MWS is thought to be a result of excessive compressive mechanical loading, along with the alteration of foot biomechanics characterized by pes planus, which disrupts the microvascular structure of the bone, leading to bony osteonecrosis [1,7,8]. Additionally, this compressive displacement leads to flattening and fragmentation of the dorsolateral aspect of the navicular bone with subsequent hindfoot varus, which is a common finding in MWS . The medial plantar artery supplies the plantar aspect of the navicular bone, while the dorsal pedal artery supplies the dorsal and lateral aspects. The central zone of the navicular bone is therefore less well supplied with blood and is also the area of maximum shear forces .
Due to internal rotation of the medial half and compression of the lateral half, the navicular in MWS shows a "comma-shaped" configuration instead of the normal "boat-shaped" configuration, with decreased size, increased radiodensity and fragmentation . Most patients present with chronic midfoot and hindfoot pain in the fourth or fifth decade, when secondary osteoarthritis develops .
Weight-bearing radiographs in the frontal and lateral projections remain the test of choice in the evaluation of MWS . Cystic lesions are not common in MWS. Only one case in a 25-year-old woman has been reported, which was localized in the talus head . In the present case, imaging showed a well-demarcated cystic lesion on the lateral portion of the navicular bone, a finding that, to our knowledge, has not been reported in the literature.
Initial treatment options are nonsurgical, including anti-inflammatory analgesic medications and possible immobilization without weight bearing. If pain persists after conservative treatment, surgical interventions such as core decompression and autologous bone grafting may be considered . In our case, the patient was offered navicular core decompression surgery after several unsuccessful attempts with conservative treatment, but she declined surgery. She is treated conservatively with a satisfactory result.

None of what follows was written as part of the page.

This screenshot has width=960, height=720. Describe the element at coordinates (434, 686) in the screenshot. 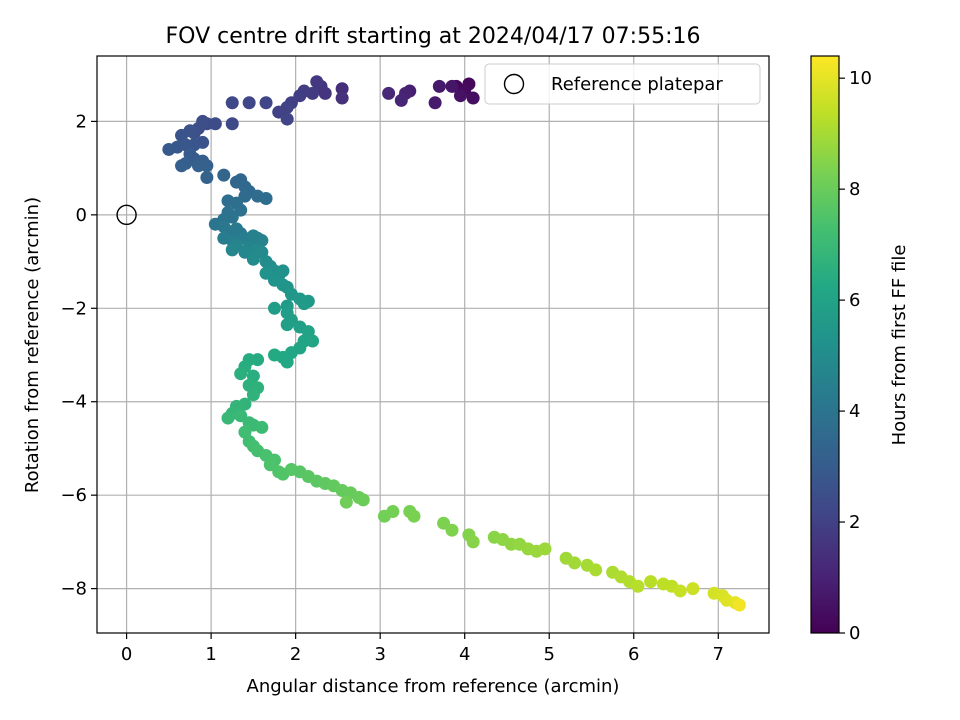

MWS is a rare condition that can be misdiagnosed and improperly treated. It is a rare cause of chronic midfoot and hindfoot pain of the foot. MWS should not be confused with normal bone cysts, and MRI is always recommended to rule out osteonecrosis. Navicular decompression surgery is the best treatment for a definitive result. A better understanding of this disease and its radiographic manifestations may allow earlier diagnosis and improved future treatment.
The authors declare that they have no competing interests. The authors also declare that the patient gave informed consent before our report was performed.